Wir brauchen noch viel mehr Ideen zum Ausprobieren. Wir sollten lieber unsere Fantasie anstrengen anstatt der Vergangenheit nachtrauern. Für Nostalgiker und Romantiker wird es immer Nischen geben. Das Fernsehen hat das Radio nicht umgebracht. Das Internet wird Fernsehen und Radio nicht abschaffen sondern eher integrieren. Bleigedruckte Bücher und schön gemachte Zeitschriften, Kerzen, Wein und ab und zu Kino wird es immer geben. Das Alte bleibt zum Vergnügen, selbst wenn das Neue zum alltäglichen Gebrauch besser taugt.
Das Internet wird für eine Demokratisierung unter den Stars sorgen. Der größte Teil des Kuchens wird nicht wie bisher nur auf ein paar wenige große Megastars verteilt. Unbekannte Künstler werden mehr Chancen haben ihr Publikum und ein Auskommen zu finden.

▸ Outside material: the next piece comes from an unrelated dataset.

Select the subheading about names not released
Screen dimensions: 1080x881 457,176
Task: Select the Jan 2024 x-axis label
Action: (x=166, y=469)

Das böse Internet läuft langfristig womöglich sogar auf eine Neuorganisation der Wirtschaft hinaus. Werden große Konzerne verschwinden?
Anmerkung zum nicht erwähnten Bedingungslosen Grundeinkommen:
Das BGE würde nicht nur Musikern eine große Sorge abnehmen. Dessen Durchsetzung dürfte aber noch schwieriger als ein verbessertes Urheberrecht sein.